ACCREDITATION AND ITS BENEFITS

A Singaporean expert investor is not to be confused with an accredited investor, which seems to be a type of ‘sophisticated investor’ as seen in the United States but not in the United Kingdom. Such a person enjoys many of the same immunities as the ‘expert’ but relies solely for his status on his net personal assets exceeding $2 million (or its equivalent in a foreign currency) in value or his income in the preceding 12 months not dropping below $300,000. Once again, the MAS has the power to bestow ‘accredited’ status on someone if it pleases (s4A(1)(a) SFA).

THE PROFESSIONAL INVESTORS OF HONG KONG

In Hong Kong these ‘experts’ are called ‘professional investors’.There are many requirements that the relationship manager (or the compliance department for which he collects information) can waive when he or she encounters one, according to the Code of Conduct for Persons Licensed or Registered with the Securities and Futures Commission. One of the broadest of these is the requirement (waived at paragraph 5.1A) to assess the customer’s knowledge of derivatives and ‘characterise’ him accordingly as part of standard know-yourclient or KYC procedures.

If the relationship manager has the task of distributing an investment product to a customer, he or she normally has to supply him with information before or at the point of sale about whether his or her firm is acting as principal or agent; what its affiliation is with the product provider (known in Hong Kong as a product issuer); all benefits, whether monetary or not; and the relevant terms and conditions (para 8.3A).
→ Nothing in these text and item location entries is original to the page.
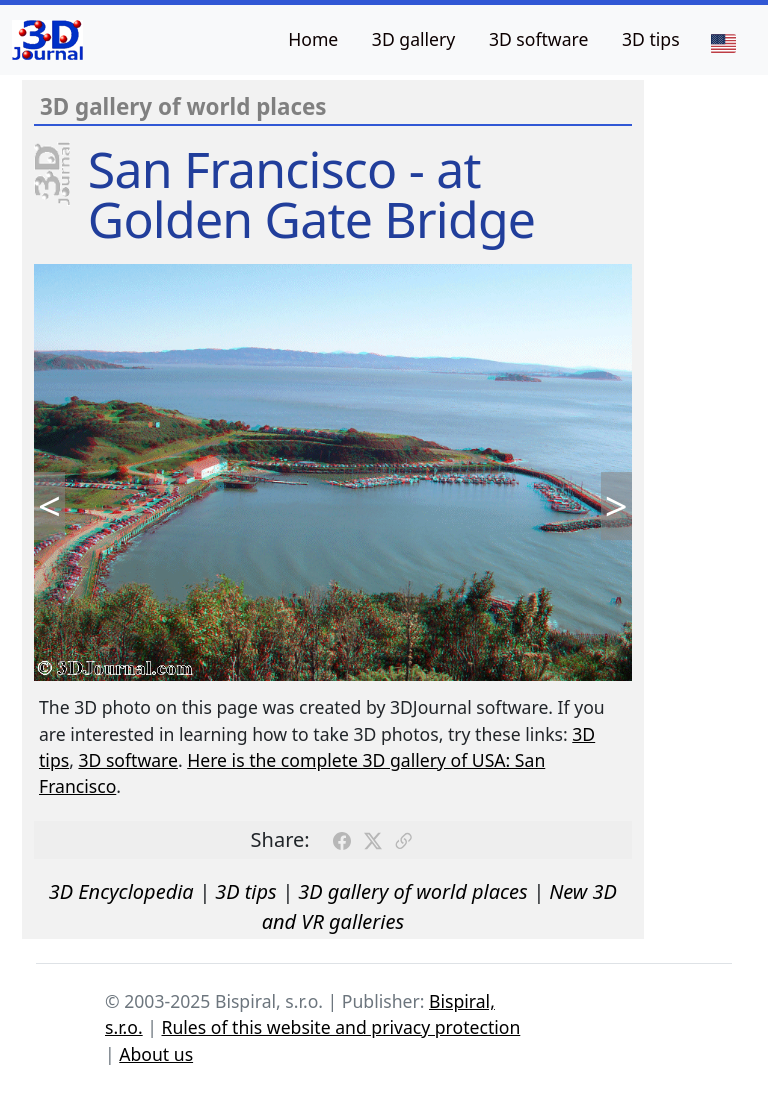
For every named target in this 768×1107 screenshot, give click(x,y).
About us (156, 1054)
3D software (539, 39)
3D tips (651, 39)
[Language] (723, 42)
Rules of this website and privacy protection (341, 1027)
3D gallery (413, 39)
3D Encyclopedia (121, 891)
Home (313, 39)
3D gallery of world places (413, 891)
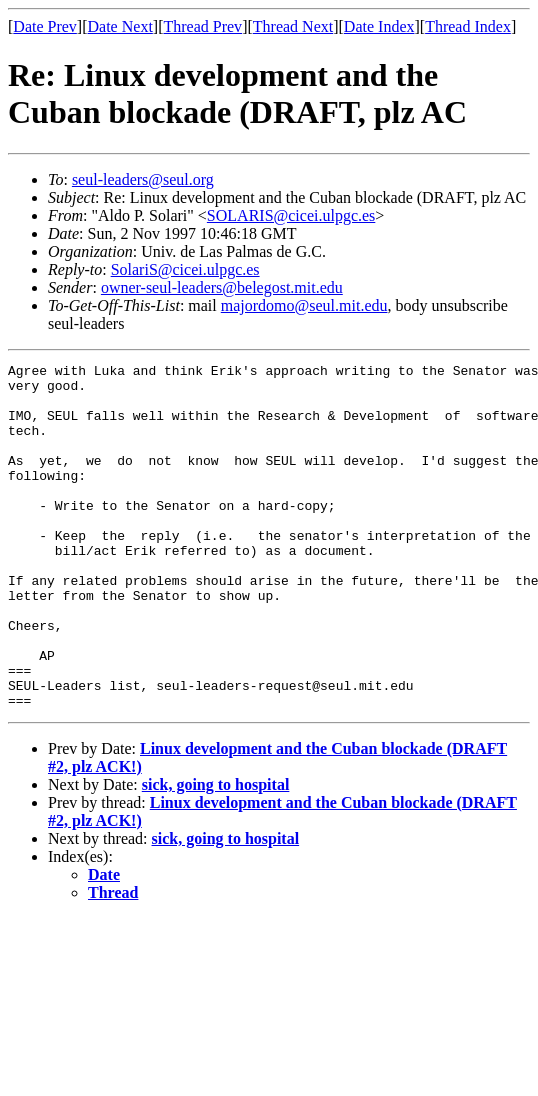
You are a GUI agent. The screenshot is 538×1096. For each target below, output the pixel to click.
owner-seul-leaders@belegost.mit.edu (222, 287)
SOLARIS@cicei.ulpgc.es (291, 215)
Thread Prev (202, 26)
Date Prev (45, 26)
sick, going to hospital (216, 853)
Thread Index (468, 26)
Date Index (379, 26)
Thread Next (293, 26)
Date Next (120, 26)
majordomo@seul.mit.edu (304, 305)
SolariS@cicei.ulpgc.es (185, 269)
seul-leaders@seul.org (143, 179)
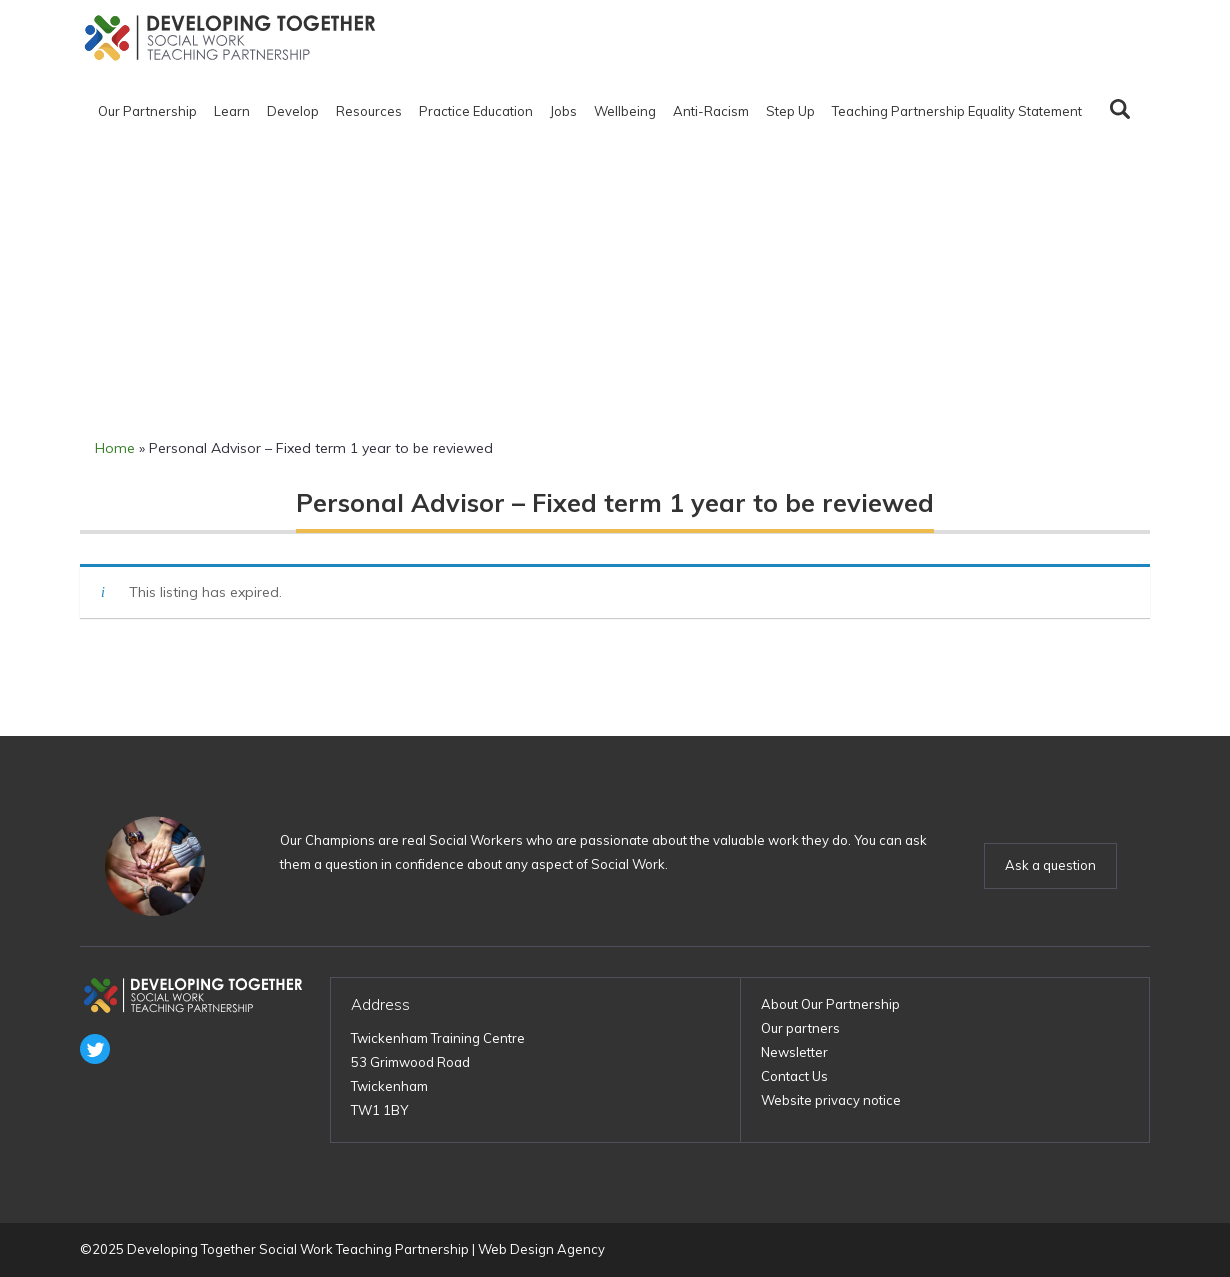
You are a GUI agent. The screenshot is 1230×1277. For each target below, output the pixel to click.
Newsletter (794, 1052)
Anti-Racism (711, 111)
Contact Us (794, 1076)
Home (115, 448)
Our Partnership (147, 111)
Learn (232, 111)
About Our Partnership (830, 1004)
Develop (293, 111)
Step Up (790, 111)
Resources (369, 111)
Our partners (800, 1028)
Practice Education (476, 111)
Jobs (563, 111)
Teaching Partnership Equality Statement (957, 111)
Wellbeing (625, 111)
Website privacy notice (831, 1100)
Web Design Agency (541, 1249)
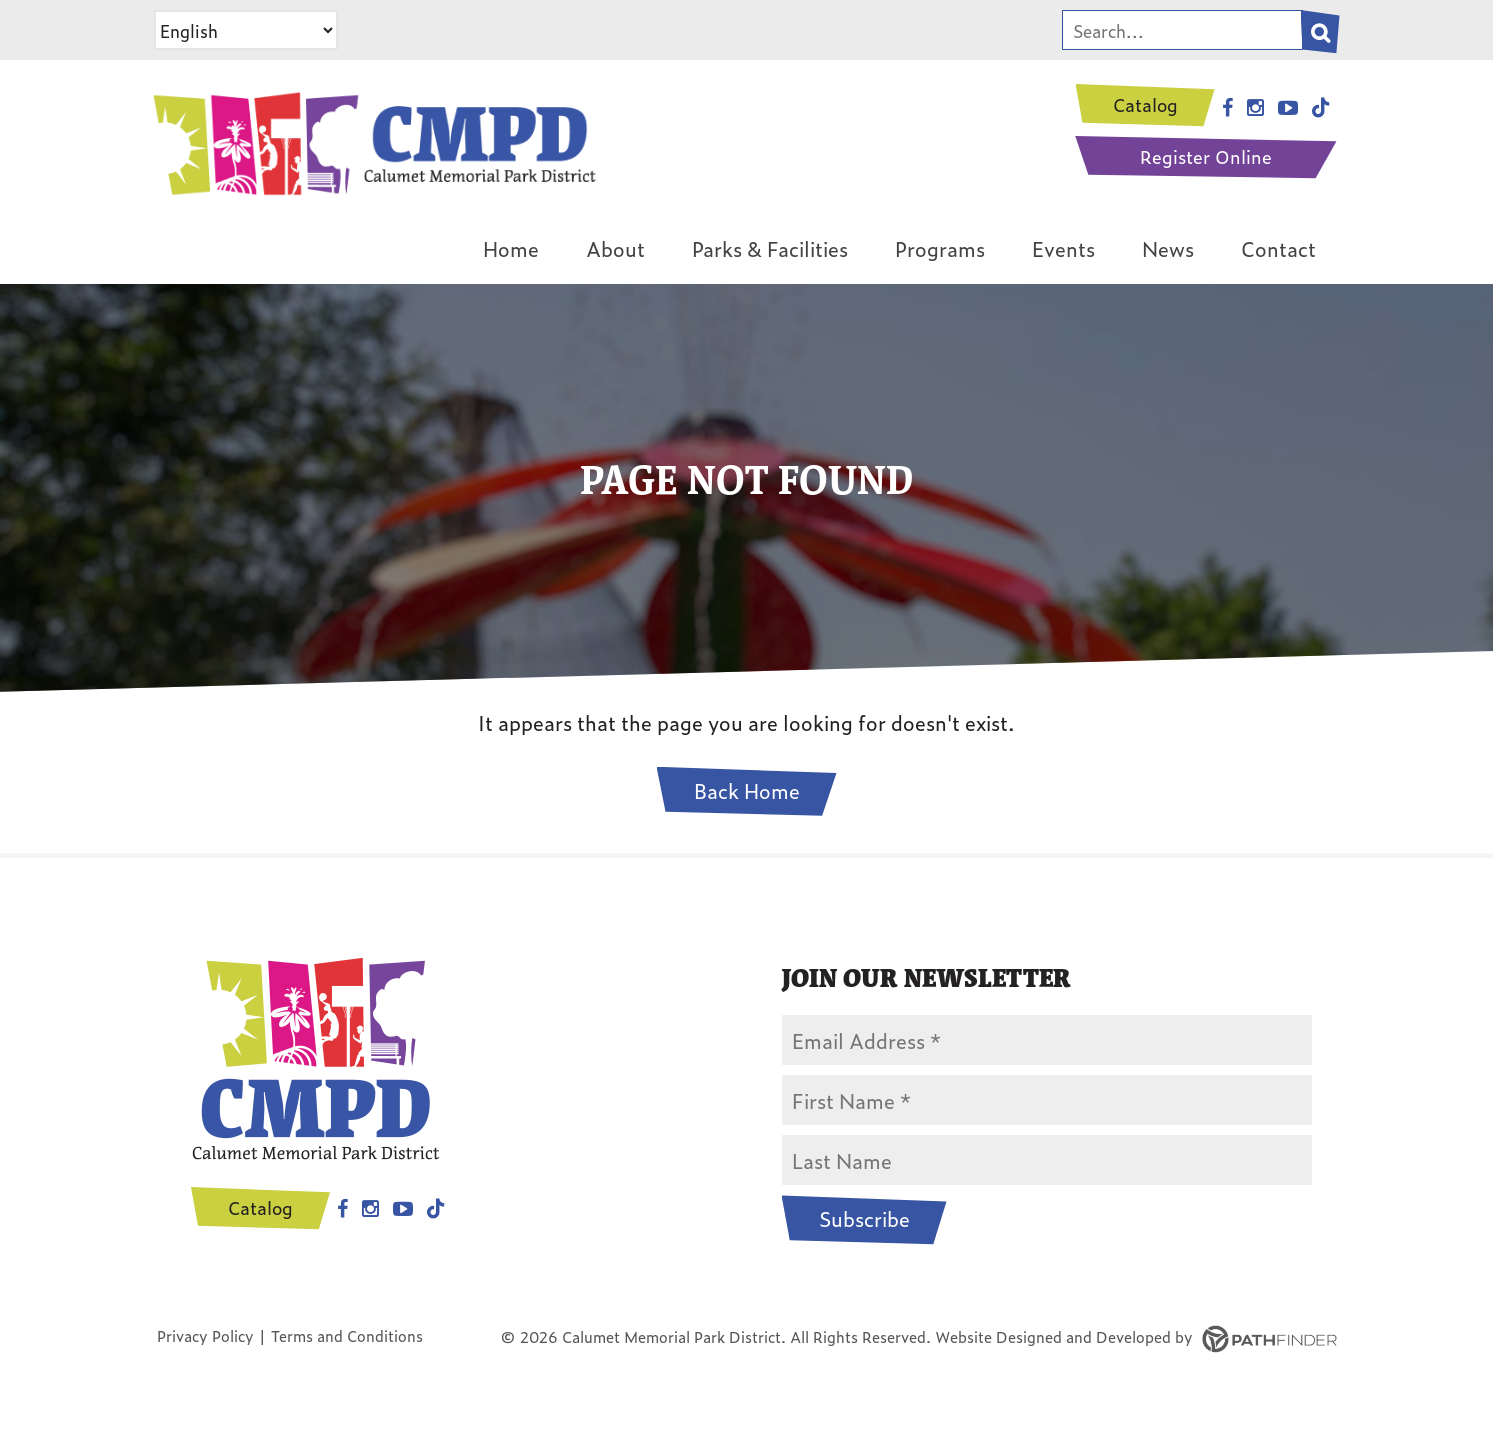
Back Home (747, 790)
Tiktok (436, 1209)
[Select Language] (246, 30)
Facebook (342, 1209)
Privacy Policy (205, 1335)
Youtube (403, 1209)
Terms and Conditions (347, 1335)
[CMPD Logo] (372, 138)
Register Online (1206, 156)
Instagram (370, 1209)
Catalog (1145, 104)
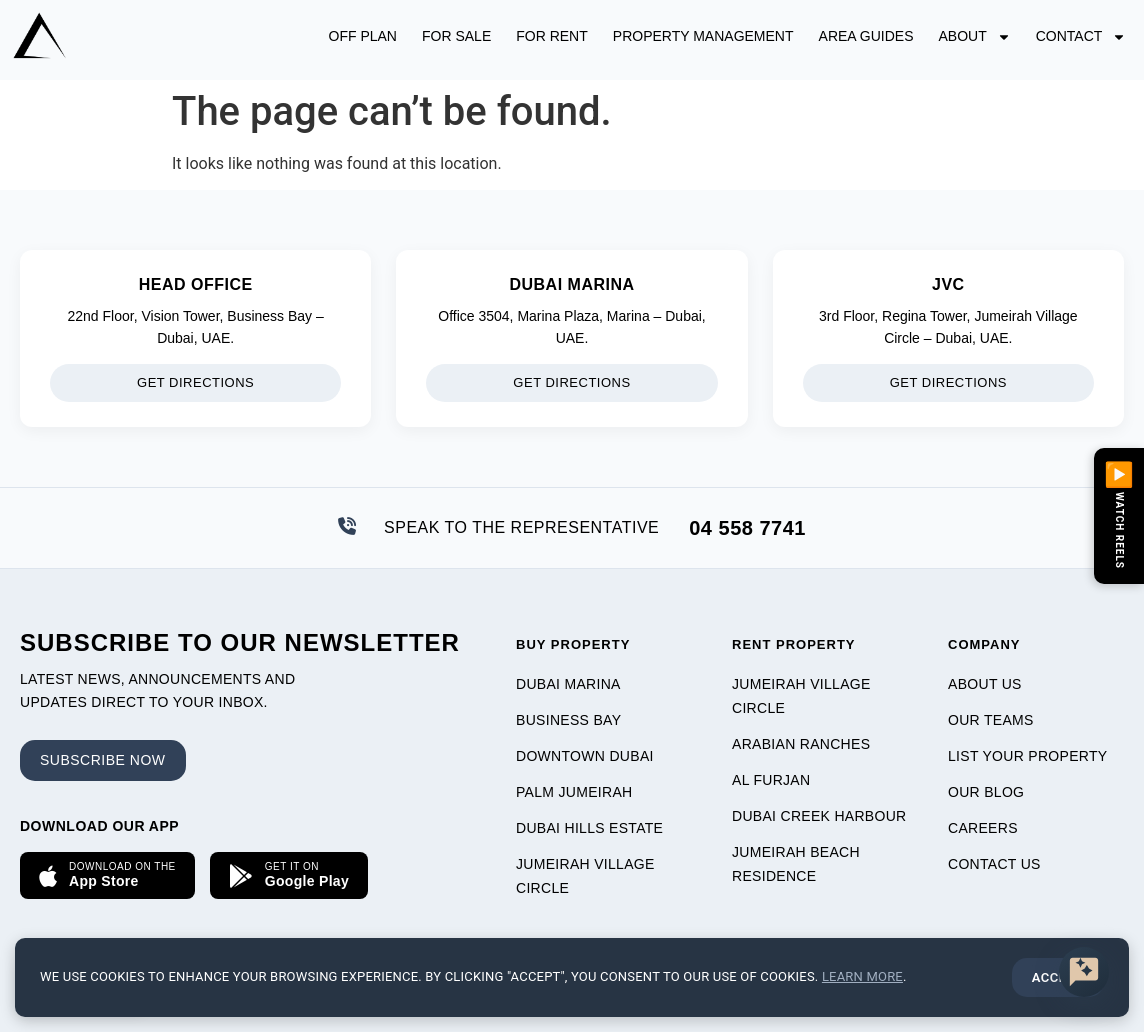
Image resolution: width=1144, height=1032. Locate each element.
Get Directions (195, 382)
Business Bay (568, 720)
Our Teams (991, 720)
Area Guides (866, 36)
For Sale (456, 36)
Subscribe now (103, 760)
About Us (985, 684)
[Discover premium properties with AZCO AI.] (1084, 972)
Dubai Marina (568, 684)
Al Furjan (771, 780)
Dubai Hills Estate (589, 828)
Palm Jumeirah (574, 792)
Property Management (703, 36)
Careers (983, 828)
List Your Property (1027, 756)
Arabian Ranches (801, 744)
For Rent (552, 36)
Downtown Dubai (585, 756)
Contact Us (994, 864)
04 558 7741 (747, 528)
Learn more (862, 976)
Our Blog (986, 792)
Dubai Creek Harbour (819, 816)
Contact (1081, 37)
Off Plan (363, 36)
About (974, 37)
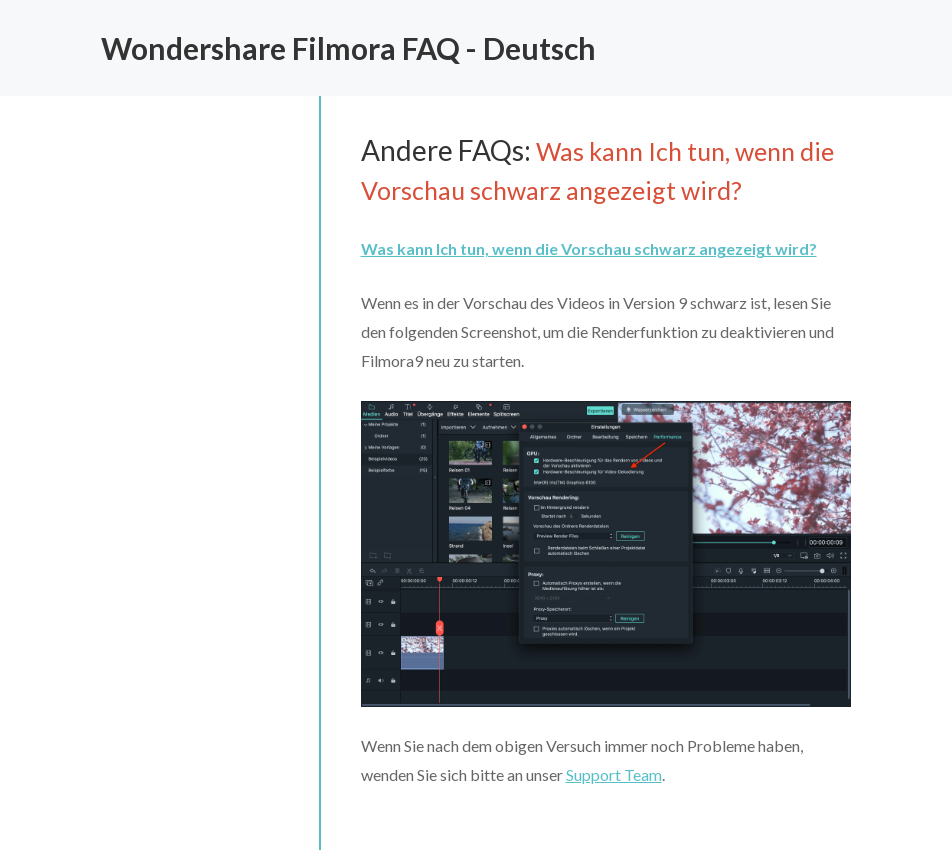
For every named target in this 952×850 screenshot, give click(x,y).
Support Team (614, 774)
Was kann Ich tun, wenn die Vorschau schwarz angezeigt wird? (589, 248)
None of this applies if the relationship is with a professional investor.

Other provisions that the professional investor’s relationship managers can waive are found in para 15.5. These are:

  • the need to establish his financial situation, investment experience and investment objectives;
  • the need to establish the suitability of a recommendation or solicitation;
  • the need to send him risk disclosure statements;
  • the need “to obtain from the client an authority in a written form prior to effecting transactions for the client without his specific authority” – a seemingly tautological phrase that seems (according to para 7.1(a)(ii)) to describe a ‘blanket’ authorisation to conduct business on the high-net-worth customer’s behalf without moment-to-moment consent;
  • the need to confirm that authority every year;
  • the need to inform him about the bank/asset management firm and the identities and status of its employees and others acting on its behalf;
  • the need to confirm the essential qualities of a transaction with the client promptly after effecting it; and
  • the need to provide the client with documents (in Chinese or English) regarding the Nasdaq-Amex Pilot Programme which, despite its temporary-sounding name, has been going strong on the Hong Kong stock market since 2000, allowing US-listed companies to be listed there also.

‘Professional investors’ can (as in other jurisdictions) be firms and insurance houses, that is to say corporations, but what does the SFC mean when it applies the term ‘professional investor’ to a human client? Schedule 1 of the Securities and Futures Ordinance, according to para 15.2 of the code, delineates two broad categories – A and B. A contains any intermediary or provider of investment services who is regulated anywhere abroad; any authorised insurer from anywhere in the world; any approved trustee or service provider as defined in section 2(1) of the Ordinance or anyone who acts as an investment manager for any such registered scheme or constituent fund. B is any person of a class which is prescribed by rules that the SFC has made according to the powers granted it by s397 of the Ordinance.